Work request
Please state in a single number how many lines of the entries below include the word "computer".

[Data for review Boundary: Start]

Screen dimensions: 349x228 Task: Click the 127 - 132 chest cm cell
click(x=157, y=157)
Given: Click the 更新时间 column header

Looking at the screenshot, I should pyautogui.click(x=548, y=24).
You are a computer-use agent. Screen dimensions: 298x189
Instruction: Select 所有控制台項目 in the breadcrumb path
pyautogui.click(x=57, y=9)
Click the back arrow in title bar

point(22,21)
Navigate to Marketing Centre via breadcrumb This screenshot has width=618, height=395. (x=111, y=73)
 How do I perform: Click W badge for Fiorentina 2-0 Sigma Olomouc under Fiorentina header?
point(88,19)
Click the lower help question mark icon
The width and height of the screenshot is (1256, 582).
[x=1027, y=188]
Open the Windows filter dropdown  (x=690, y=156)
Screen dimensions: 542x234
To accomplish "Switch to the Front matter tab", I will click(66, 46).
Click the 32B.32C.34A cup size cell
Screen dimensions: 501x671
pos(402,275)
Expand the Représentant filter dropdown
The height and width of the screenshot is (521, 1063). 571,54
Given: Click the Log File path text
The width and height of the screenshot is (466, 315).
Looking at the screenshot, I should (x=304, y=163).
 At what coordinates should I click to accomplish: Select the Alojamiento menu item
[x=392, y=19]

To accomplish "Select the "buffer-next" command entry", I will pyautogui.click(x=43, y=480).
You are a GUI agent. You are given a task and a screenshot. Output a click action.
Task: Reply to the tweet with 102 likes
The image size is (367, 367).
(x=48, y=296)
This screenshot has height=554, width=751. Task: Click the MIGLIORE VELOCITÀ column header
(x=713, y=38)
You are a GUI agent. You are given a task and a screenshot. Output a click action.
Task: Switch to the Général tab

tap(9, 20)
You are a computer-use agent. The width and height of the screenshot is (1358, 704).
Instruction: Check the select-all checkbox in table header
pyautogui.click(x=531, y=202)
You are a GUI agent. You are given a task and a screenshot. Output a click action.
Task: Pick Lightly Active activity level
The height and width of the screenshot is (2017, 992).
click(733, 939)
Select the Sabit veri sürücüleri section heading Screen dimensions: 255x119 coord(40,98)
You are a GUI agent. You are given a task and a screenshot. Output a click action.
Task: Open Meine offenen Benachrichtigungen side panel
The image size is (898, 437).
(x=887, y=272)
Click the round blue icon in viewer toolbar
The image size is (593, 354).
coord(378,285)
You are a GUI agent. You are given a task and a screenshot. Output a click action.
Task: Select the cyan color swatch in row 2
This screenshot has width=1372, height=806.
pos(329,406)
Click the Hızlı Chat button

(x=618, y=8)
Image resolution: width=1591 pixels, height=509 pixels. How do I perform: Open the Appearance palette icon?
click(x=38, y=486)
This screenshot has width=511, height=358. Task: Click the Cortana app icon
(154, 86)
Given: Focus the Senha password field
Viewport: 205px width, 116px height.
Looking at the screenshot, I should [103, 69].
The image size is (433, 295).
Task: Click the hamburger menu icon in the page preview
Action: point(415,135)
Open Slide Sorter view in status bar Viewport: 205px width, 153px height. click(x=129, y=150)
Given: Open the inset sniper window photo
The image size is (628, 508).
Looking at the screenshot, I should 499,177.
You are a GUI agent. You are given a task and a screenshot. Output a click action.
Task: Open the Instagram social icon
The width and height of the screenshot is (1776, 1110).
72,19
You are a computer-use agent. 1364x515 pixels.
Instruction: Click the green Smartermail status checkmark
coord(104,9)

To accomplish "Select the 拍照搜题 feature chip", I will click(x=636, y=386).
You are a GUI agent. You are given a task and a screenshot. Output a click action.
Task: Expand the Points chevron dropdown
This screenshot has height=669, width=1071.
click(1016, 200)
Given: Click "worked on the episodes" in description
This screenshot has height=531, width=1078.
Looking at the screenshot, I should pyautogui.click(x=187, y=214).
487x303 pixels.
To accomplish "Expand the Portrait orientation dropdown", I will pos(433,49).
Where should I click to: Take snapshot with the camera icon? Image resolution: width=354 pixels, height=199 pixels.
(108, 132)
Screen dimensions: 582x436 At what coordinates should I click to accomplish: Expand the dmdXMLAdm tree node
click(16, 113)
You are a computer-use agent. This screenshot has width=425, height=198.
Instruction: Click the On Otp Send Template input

[Data for review Boundary: End]

Solution to this task
4